À l’époque, l’Angleterre entretenait déjà d'étroites relations avec le Portugal. À chaque fois que le Portugal était en guerre avec l’Espagne, sa puissante voisine, l’Angleterre venait en aide au plus petit pays, avec son armée. Les deux États s’étaient depuis très tôt concédés mutuellement des privilèges commerciaux spéciaux et un intense commerce de marchandises anglaises (notamment des textiles) contre des fruits et de l’huile d’olive portugais prospérait depuis le XIIIe siècle. Lorsque le Portugal, qui était un pays de petites dimensions, a grandi bien au-delà de ses capacités au moment de l’expansion coloniale, il s’est beaucoup appauvri. C’est à cette époque que les habitants de Porto se sont vus affublés du surnom de « tripeiros » (tripiers) car le peuple n’avait rien d’autre à manger que des tripes. De nos jours, les « tripes à la mode de Porto » sont toujours un mets typique de la ville.

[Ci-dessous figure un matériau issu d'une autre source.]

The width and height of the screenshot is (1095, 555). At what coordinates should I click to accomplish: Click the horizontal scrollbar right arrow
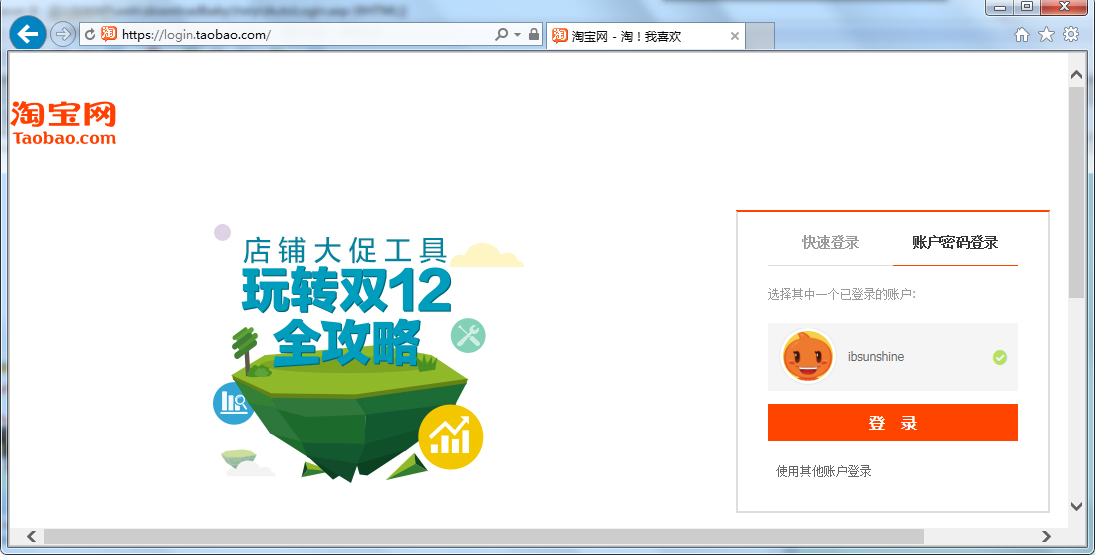pos(1046,537)
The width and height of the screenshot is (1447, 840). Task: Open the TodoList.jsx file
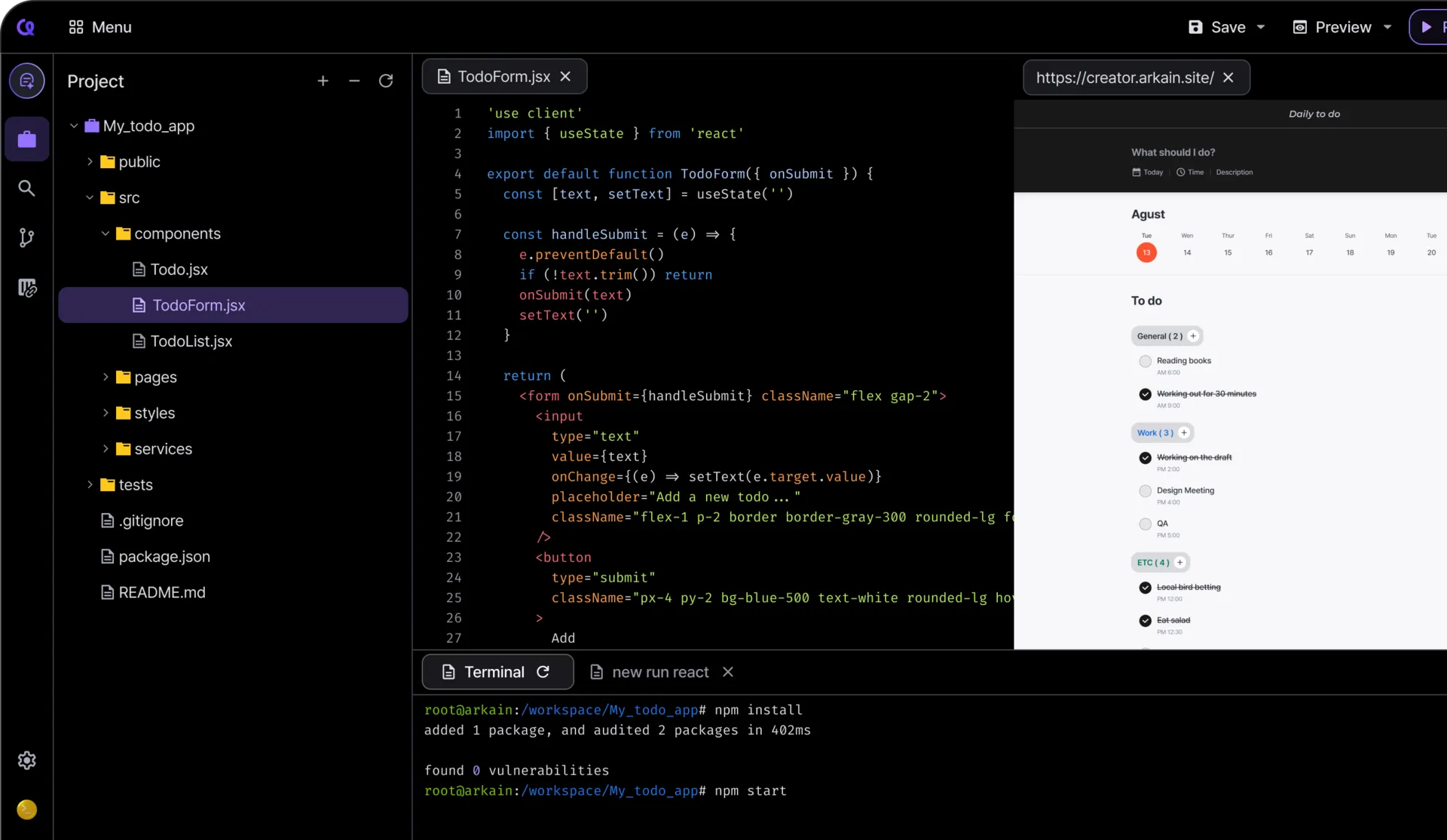[x=191, y=341]
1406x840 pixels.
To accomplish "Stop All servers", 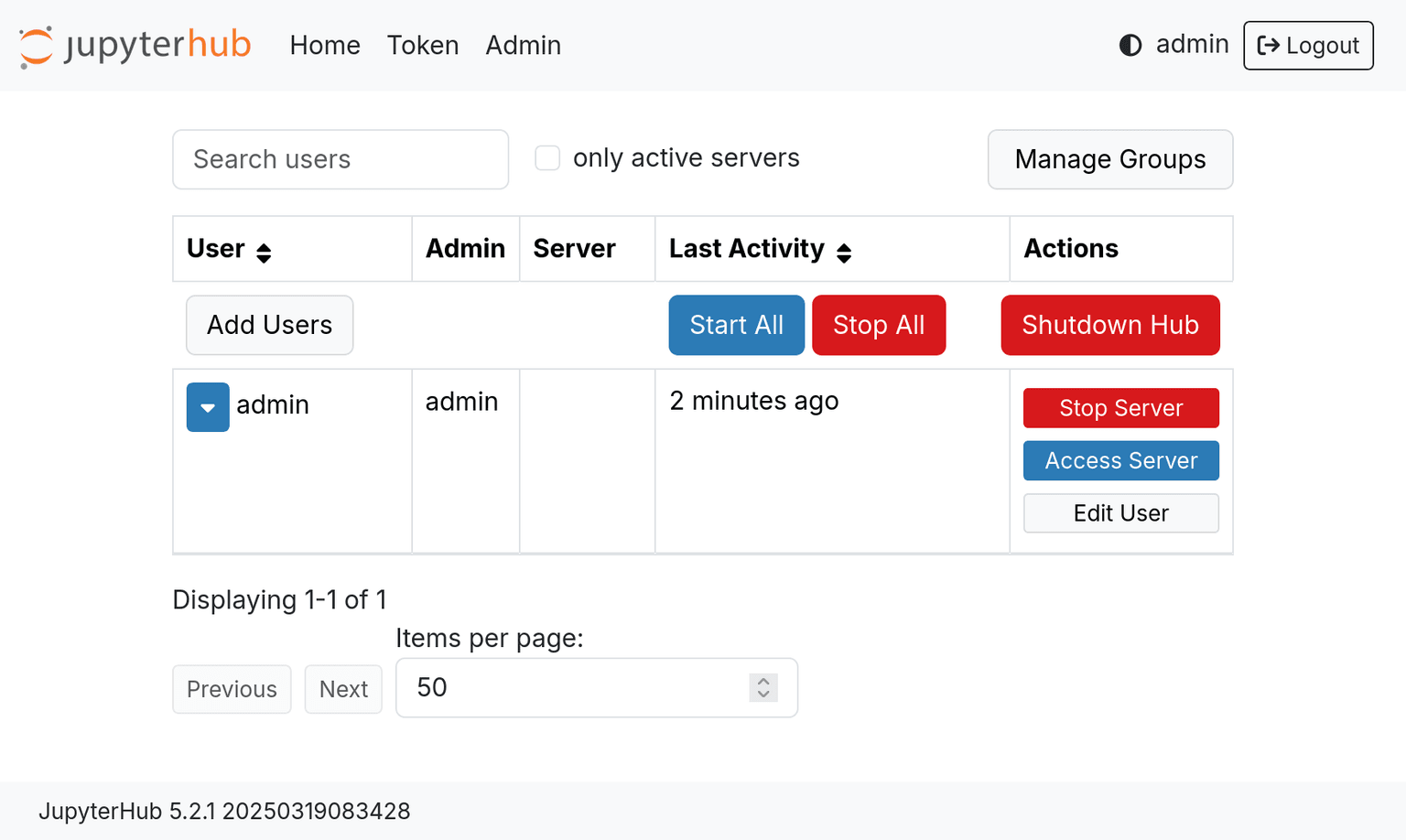I will point(879,325).
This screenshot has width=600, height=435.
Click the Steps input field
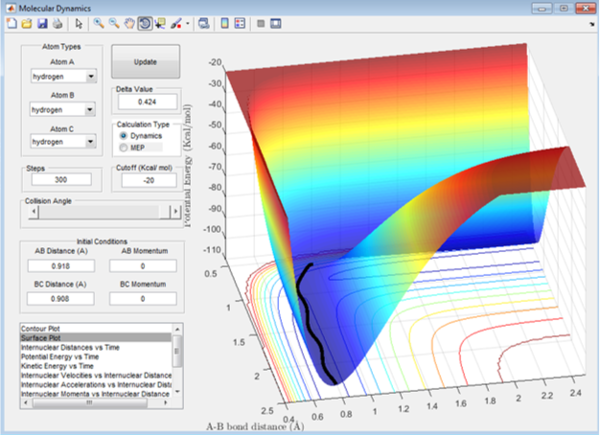click(61, 179)
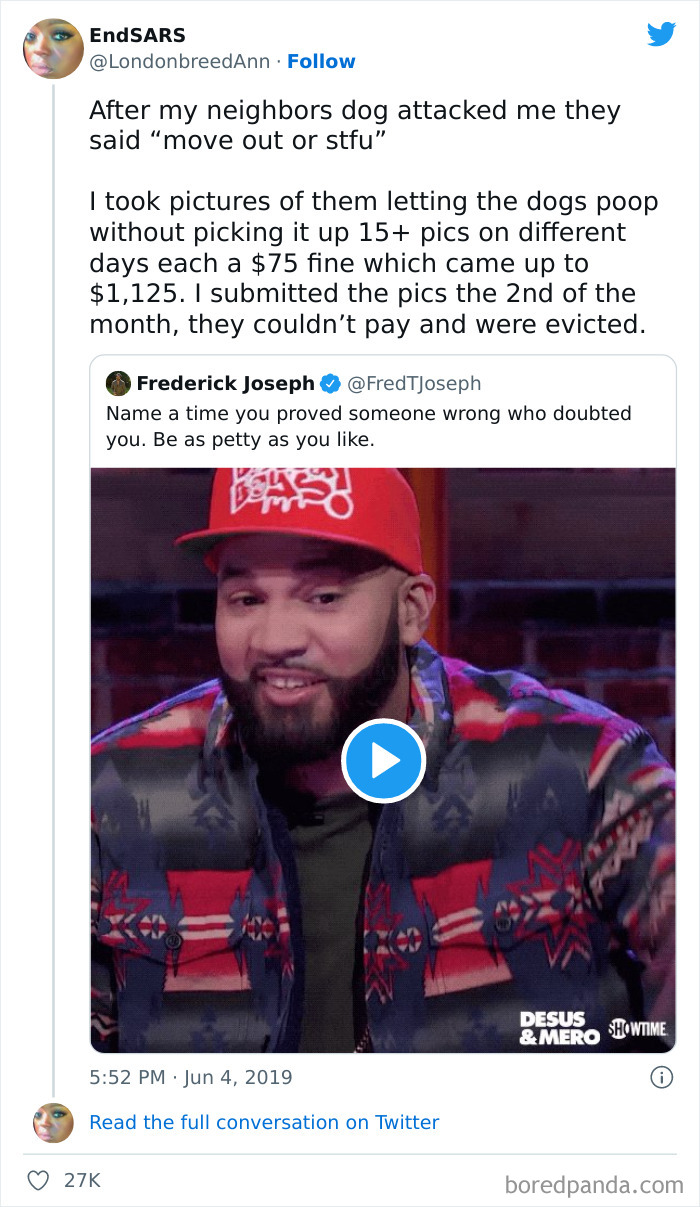Click the verified badge next to Frederick Joseph
This screenshot has height=1207, width=700.
[x=328, y=382]
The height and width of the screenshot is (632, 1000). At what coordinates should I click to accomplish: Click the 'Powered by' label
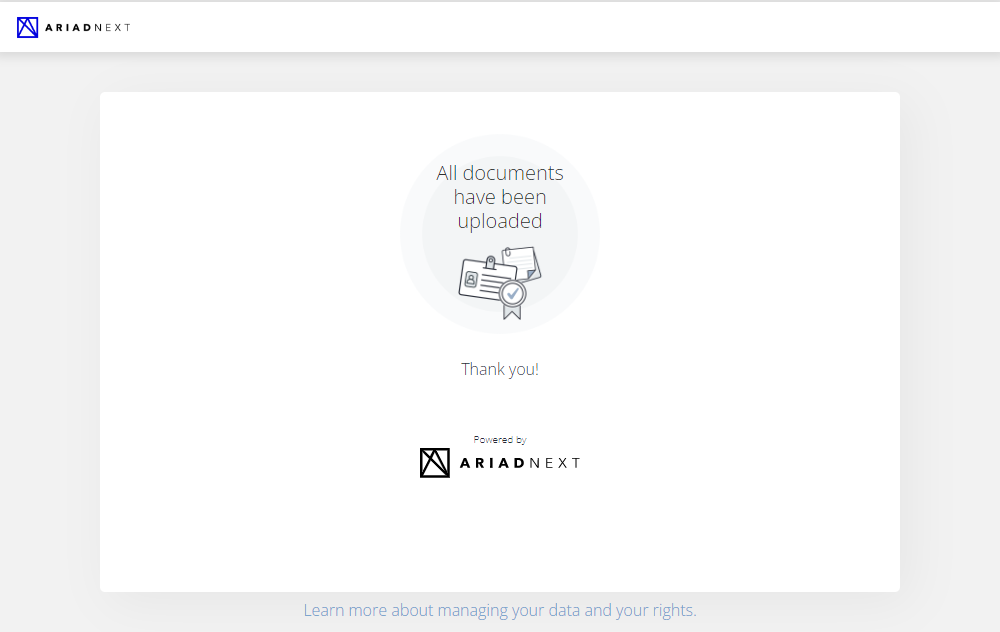point(500,439)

Les Anglais ont su utiliser habilement la crise portugaise et ont signé d’autres accords commerciaux bilatéraux, qui ont amené le Portugal à accroître sa dépendance vis-à-vis des îles britanniques. Les vins portugais ont très tôt commencé à être exportés vers l’Angleterre, même si,au début, ils ne bénéficiaient pas d’une grande réputation. Lorsque la guerre entre la France et l’Angleterre a éclaté en 1689, il a été strictement interdit aux Anglais de boire du vin français et ces derniers ont dû chercher de nouveaux fournisseurs.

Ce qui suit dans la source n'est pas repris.